- [書面指示 1] 在下文的 Kubernetes 安裝節選中,kubeadm、kubelet 和 kubectl 安裝的是哪個版本?
- [書面指示 2] 接續下文的 Kubernetes 安裝節選,從其最後一行之後往下寫。

具體相關元件安裝見;附001.kubectl介紹及使用書
提示:Kubernetes 1.18版本所有相容相應元件的版本參考:https://github.com/kubernetes/kubernetes/blob/master/CHANGELOG/CHANGELOG-1.18.md。
正式安裝
[root@master01 ~]# for all_ip in ${ALL_IPS[@]}
do
echo ">>> ${all_ip}"
ssh root@${all_ip} "cat <<EOF > /etc/yum.repos.d/kubernetes.repo
[kubernetes]
name=Kubernetes
baseurl=https://mirrors.aliyun.com/kubernetes/yum/repos/kubernetes-el7-x86_64/
enabled=1
gpgcheck=1
repo_gpgcheck=1
gpgkey=https://mirrors.aliyun.com/kubernetes/yum/doc/yum-key.gpg https://mirrors.aliyun.com/kubernetes/yum/doc/rpm-package-key.gpg
EOF"
ssh root@${all_ip} "yum install -y kubeadm-1.18.3-0.x86_64 kubelet-1.18.3-0.x86_64 kubectl-1.18.3-0.x86_64 --disableexcludes=kubernetes"
ssh root@${all_ip} "systemctl enable kubelet"

- [所示資料]
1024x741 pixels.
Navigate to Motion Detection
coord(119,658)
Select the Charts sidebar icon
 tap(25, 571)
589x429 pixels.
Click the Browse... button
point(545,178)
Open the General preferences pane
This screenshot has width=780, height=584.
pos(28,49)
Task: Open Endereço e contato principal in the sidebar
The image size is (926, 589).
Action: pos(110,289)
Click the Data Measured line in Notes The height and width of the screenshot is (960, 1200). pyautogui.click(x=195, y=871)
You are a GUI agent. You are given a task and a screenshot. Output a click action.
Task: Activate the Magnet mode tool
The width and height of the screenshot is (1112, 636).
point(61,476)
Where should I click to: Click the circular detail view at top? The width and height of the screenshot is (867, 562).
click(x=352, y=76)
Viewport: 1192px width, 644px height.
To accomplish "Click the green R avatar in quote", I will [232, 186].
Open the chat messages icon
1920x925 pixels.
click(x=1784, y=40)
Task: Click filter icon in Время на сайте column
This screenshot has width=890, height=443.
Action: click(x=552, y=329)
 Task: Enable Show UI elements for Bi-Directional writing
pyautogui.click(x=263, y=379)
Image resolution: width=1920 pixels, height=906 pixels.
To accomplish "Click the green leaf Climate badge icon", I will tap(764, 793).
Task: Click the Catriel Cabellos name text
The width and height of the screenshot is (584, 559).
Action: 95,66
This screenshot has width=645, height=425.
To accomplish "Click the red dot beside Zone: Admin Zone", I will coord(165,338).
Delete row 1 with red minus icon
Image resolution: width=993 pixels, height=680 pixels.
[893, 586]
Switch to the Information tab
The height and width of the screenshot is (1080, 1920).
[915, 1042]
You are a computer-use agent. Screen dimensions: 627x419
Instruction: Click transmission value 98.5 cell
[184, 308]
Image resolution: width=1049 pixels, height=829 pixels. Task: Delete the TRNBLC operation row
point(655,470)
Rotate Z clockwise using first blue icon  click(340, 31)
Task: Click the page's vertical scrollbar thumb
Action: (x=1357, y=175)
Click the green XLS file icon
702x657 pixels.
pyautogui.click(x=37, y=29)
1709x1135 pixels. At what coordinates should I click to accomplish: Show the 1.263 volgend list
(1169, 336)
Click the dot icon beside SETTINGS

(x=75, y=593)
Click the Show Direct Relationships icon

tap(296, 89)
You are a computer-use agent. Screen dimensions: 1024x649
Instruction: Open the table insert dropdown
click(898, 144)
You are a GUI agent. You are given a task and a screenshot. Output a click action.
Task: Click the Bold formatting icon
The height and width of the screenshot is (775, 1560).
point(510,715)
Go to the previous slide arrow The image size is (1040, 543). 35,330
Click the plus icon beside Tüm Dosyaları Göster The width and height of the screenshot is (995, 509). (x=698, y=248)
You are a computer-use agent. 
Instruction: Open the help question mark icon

- [回答 1] 1.18.3-0(x86_64)版本。

- [回答 2]
done
[root@master01 ~]# yum search -y kubelet --showduplicates #檢視相應版本
提示:如上僅需Master01節點操作,從而實現所有節點自動化安裝,同時此時不需要啟動kubelet,初始化的過程中會自動啟動的,如果此時啟動了會出現報錯,忽略即可。
說明:同時安裝了cri-tools, kubernetes-cni, socat三個依賴:
socat:kubelet的依賴;
cri-tools:即CRI(Container Runtime Interface)容器執行時介面的命令列工具。
部署高可用元件I
Keepalived安裝
[root@master01 ~]# for master_ip in ${MASTER_IPS[@]}
do
echo ">>> ${master_ip}"
ssh root@${master_ip} "yum -y install gcc gcc-c++ make libnl libnl-devel libnfnetlink-devel openssl-devel"
ssh root@${master_ip} "wget http://down.linuxsb.com:8888/software/keepalived-2.0.20.tar.gz"
ssh root@${master_ip} "tar -zxvf keepalived-2.0.20.tar.gz"
ssh root@${master_ip} "cd keepalived-2.0.20/ && ./configure --sysconf=/etc --prefix=/usr/local/keepalived && make && make install"
ssh root@${master_ip} "systemctl enable keepalived && systemctl start keepalived"
done
提示:如上僅需Master01節點操作,從而實現所有節點自動化安裝。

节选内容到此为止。